Elys Game Technology (NASDAQ: ELYS), a key player in the global online gaming industry, declared on Monday that its common shares will be delisted from the Nasdaq Stock Market the following day, Oct. 17. This development occurred in response to a decision by the Nasdaq Hearings Panel, given that the shares have been consistently trading below $1 for roughly eight months.
In a late Monday statement, Elys explained that their common stock failed to uphold a minimum closing bid price of $1, as necessitated by Nasdaq Listing Rule 5550(a)(2). As a result, the Nasdaq Hearings Panel resolved to delist Elys shares from the exchange. The delisting process will culminate with Nasdaq filing a Form 25 Notification of Delisting with the U.S. Securities and Exchange Commission (“SEC”), subsequent to the completion of applicable appeal periods.

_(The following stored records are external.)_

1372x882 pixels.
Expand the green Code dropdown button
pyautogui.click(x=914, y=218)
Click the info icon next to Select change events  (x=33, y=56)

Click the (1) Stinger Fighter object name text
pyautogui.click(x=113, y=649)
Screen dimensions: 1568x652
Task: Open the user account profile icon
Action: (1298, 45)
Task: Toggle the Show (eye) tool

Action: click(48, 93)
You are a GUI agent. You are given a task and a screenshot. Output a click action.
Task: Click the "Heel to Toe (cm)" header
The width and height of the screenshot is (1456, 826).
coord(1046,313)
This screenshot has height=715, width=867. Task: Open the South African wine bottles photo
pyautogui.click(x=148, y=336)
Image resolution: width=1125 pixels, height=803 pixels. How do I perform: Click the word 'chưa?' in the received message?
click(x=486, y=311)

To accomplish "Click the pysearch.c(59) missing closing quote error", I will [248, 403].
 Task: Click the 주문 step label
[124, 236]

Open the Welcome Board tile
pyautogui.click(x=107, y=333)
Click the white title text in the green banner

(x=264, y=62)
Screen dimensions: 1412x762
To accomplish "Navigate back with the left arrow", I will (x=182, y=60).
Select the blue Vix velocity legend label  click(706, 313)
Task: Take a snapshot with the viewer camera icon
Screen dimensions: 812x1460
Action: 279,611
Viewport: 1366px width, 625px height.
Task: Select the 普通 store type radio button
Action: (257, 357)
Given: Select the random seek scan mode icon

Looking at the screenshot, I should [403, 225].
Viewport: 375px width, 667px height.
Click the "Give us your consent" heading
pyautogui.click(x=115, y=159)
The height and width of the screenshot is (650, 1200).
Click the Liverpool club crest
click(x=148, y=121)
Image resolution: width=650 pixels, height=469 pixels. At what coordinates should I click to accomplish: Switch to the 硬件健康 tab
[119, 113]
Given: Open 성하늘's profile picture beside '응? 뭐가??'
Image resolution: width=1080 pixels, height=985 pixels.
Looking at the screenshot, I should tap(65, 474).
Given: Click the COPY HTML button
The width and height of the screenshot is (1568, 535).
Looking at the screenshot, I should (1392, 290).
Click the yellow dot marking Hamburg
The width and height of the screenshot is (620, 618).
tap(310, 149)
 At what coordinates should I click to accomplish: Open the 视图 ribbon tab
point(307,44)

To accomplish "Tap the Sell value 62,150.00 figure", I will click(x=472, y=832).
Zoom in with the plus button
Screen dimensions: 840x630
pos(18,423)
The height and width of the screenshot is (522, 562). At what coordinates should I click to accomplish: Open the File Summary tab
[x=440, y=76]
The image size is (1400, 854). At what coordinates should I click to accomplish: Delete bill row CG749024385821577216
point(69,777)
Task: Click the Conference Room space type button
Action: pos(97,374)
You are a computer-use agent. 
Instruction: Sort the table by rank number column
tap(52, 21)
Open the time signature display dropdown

Yearly expenses of approximately $1.6 million have been incurred by Elys to maintain its Nasdaq listing.
Known as a technology provider, Elys Game Technology gains its classification among sports wagering equities due to its supply of sports betting kiosks to businesses like bars and restaurants, which are legally permitted to extend sports betting to their clientele.
While there is an option for the company to challenge the Nasdaq delisting decision, the final decision remains uncertain. With shares closing at 41 cents today and not having closed above $1 on any day in the previous eight months, it appears that a reverse split might be the optimal strategy to regain compliance with the exchange’s listing criteria.
Various factors will come under review in the company’s evaluation, including the likelihood of regaining and maintaining compliance with the continuation of listing requirements via a reverse stock split, as well as analyzing the advantages of remaining listed on Nasdaq against the notable costs and commitment tied to complying with multiple listing requirements.
Post the delisting, Elys shares will continue to trade over-the-counter (OTC) under the existing ticker symbol. However, OTC shares usually draw little or no attention from institutional investors.
Despite being based in Canada and having a market capitalization of a mere $15.91 million as of the current date, Elys has experienced more than a 46% uptick in their stock value year-to-date. This growth was seen despite many professional investors giving the company’s shares a pass.
The company enjoys a diversified geographic presence, thanks to a partnership with Italy’s Lottomatica. Elys isn’t burdened with large-scale debt obligations, an issue common to many gaming operators. Even with its exit from Nasdaq, Elys has pledged to maintain communication with its investors.
Elys plans to continue providing information to stockholders and will make efforts to facilitate the trading of its common stock on the Pink Sheets or another OTC market, to ensure a trading market for its common stock still exists. However, there is no assurance that a market maker will persist in dealing in the common stock, or that trading of such stock will continue on an OTC market or elsewhere.